Religious imagery and ideas permeate late eighteenth-century and early nineteenth-century German writings about music. Although the connection of music to human and divine matters itself was not new, the frequent and forceful invocation of terms such as "religion", "spiritual", "divine", "heavenly","purity", and "infinity" is striking and parallels other musical developments. At this time audiences began listening to music in a fundamentally new way, which they often described as Andacht or devotional contemplation. Composers were increasingly characterized as divinely-creative artists, rather than indentured craftsmen, and their music was given an important role in new accounts of the Modern, Christian, Romantic Era. And in the wake of the Enlightenment, there was renewed debate on the nature of true church music.

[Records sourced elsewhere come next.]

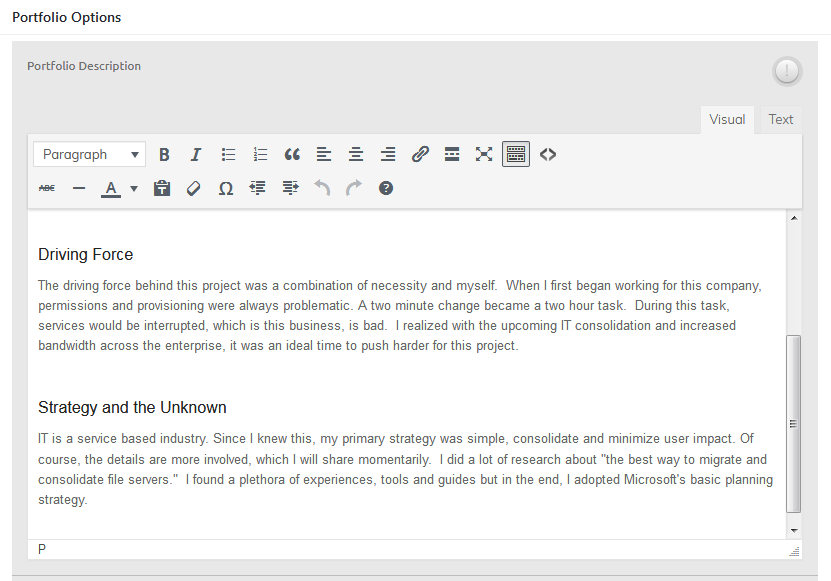Toggle the kitchen sink toolbar row
Viewport: 831px width, 581px height.
[516, 154]
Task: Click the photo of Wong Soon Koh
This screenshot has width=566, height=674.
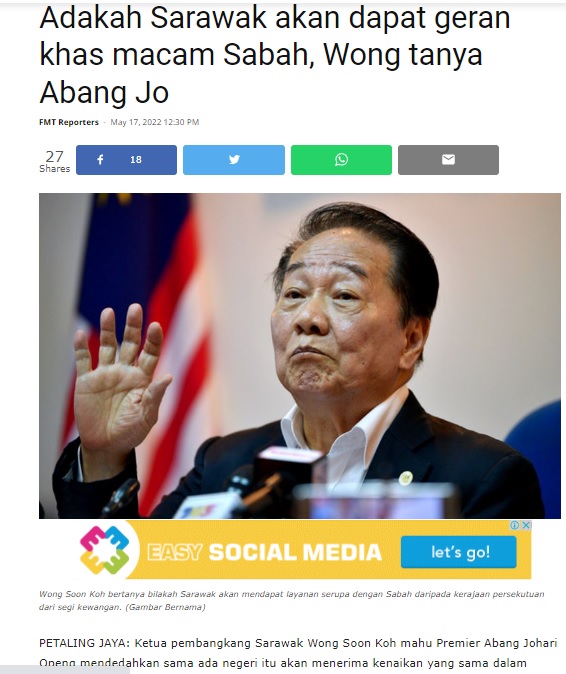Action: 300,356
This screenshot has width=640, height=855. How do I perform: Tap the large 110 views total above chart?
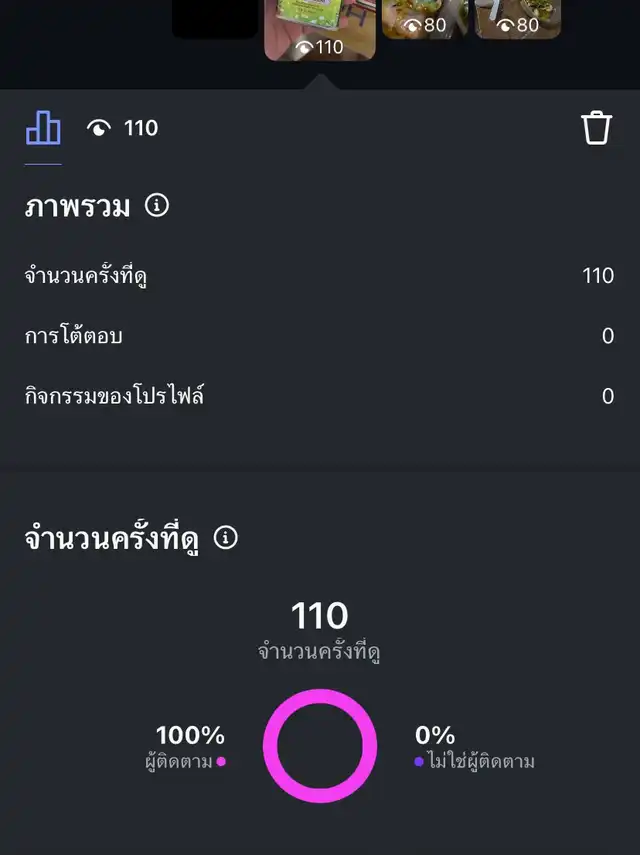point(320,616)
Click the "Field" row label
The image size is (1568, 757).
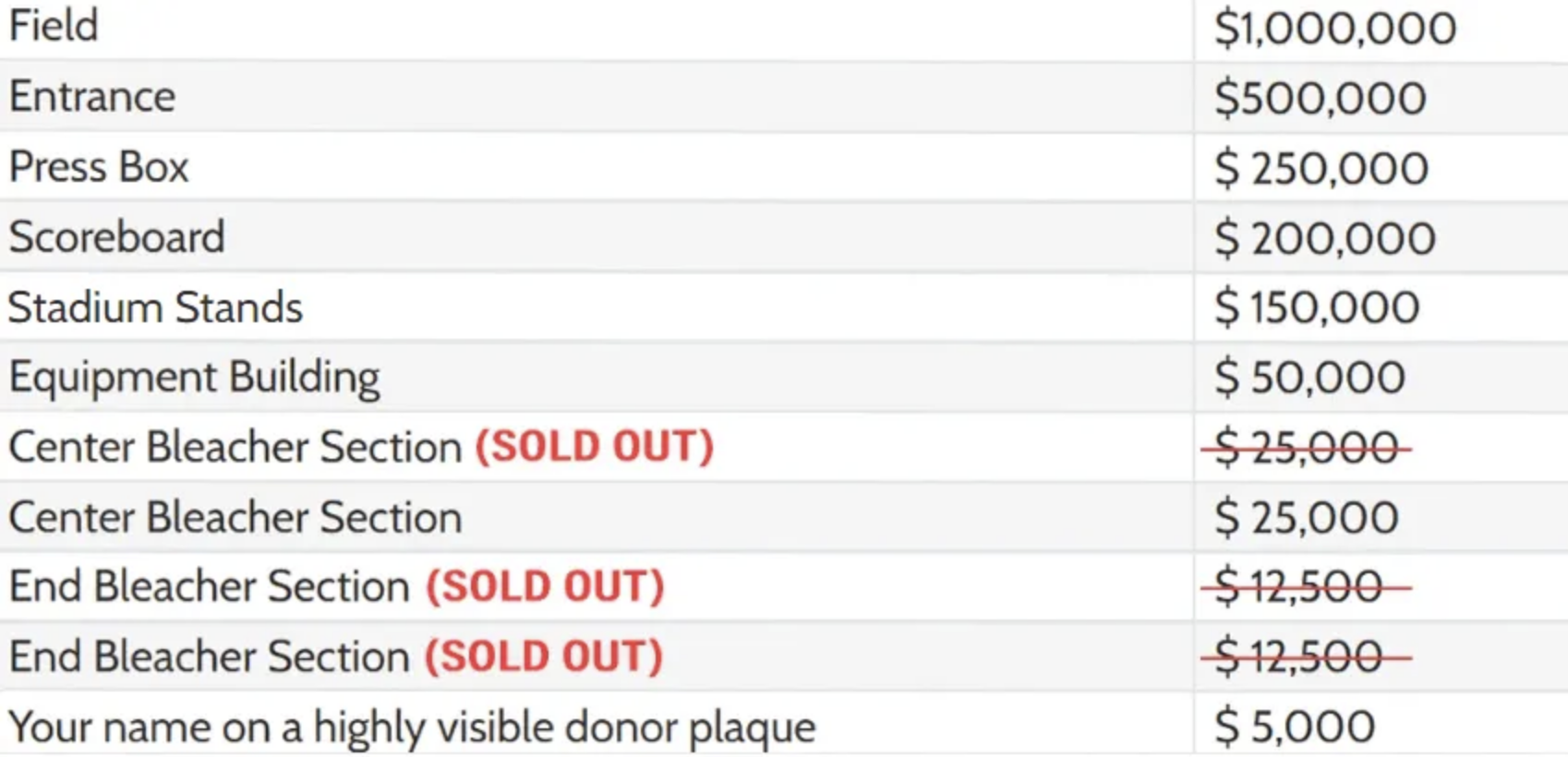click(x=54, y=26)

These late eighteenth-century and early nineteenth-century trajectories can be seen as part of the diverse constellation of ideas within the contemporary concept of Kunstreligion (art religion). Three broad perspectives on the relationship between art and religion can be discerned in the literature of this time: art seen as the expression of religion, art and religion seen in symbiosis, and art supplanting or becoming a religion. The controversies surrounding particular applications of Kunstreligion to music and the other arts offer a unique window onto various and sometime conflicting beliefs about art and religion.

In my dissertation I hope to provide a history of the idea of Kunstreligion as it interacts with German musical aesthetics in the period roughly between 1790 and 1830. Through reference to texts by writers such as J.G. Herder, Friedrich Schleiermacher, A.W. and Friedrich Schlegel, F.W.J. von Schelling, G.W.F. Hegel, E.T.A. Hoffmann and others I will show that the use of the concept to describe music emerged from an intellectual atmosphere which included the revival of Platonic Idealism, the continued influence of Pietism and revival of Roman Catholicism, new knowledge of eastern religions and mystery cults, and the advent of new philosophies of history.

As an idea of musical aesthetics circa 1800 Kunstreligion accounts for the phenomenon of religious imagery in a way that other formulations have not. At the same time, it interacts with ideas of philosophy and literature that other scholars have evoked in writing about musical aesthetics of this time. Others, for example, have noted the importance of aesthetic contemplation, but what was the influence of contemplation on modes of listening, performing, and composing? And how is the religious idea of Andacht related to other types of contemplation and perceptive intuition? Mythic accounts of Beethoven are well documented, but how did the religious and philosophical commitments of critics and historians affect their various characterizations of musicians as demigods, divine creators, priests, and prophets? How might religious ideas of immanence and transcendence shape the way contemporary writers understand the musical tone and aspects of the musical work such as tone painting, form and content? Finally, how might the concept of Kunstreligion lead to a better understanding of theories of how music is historically and hierarchically related to other arts?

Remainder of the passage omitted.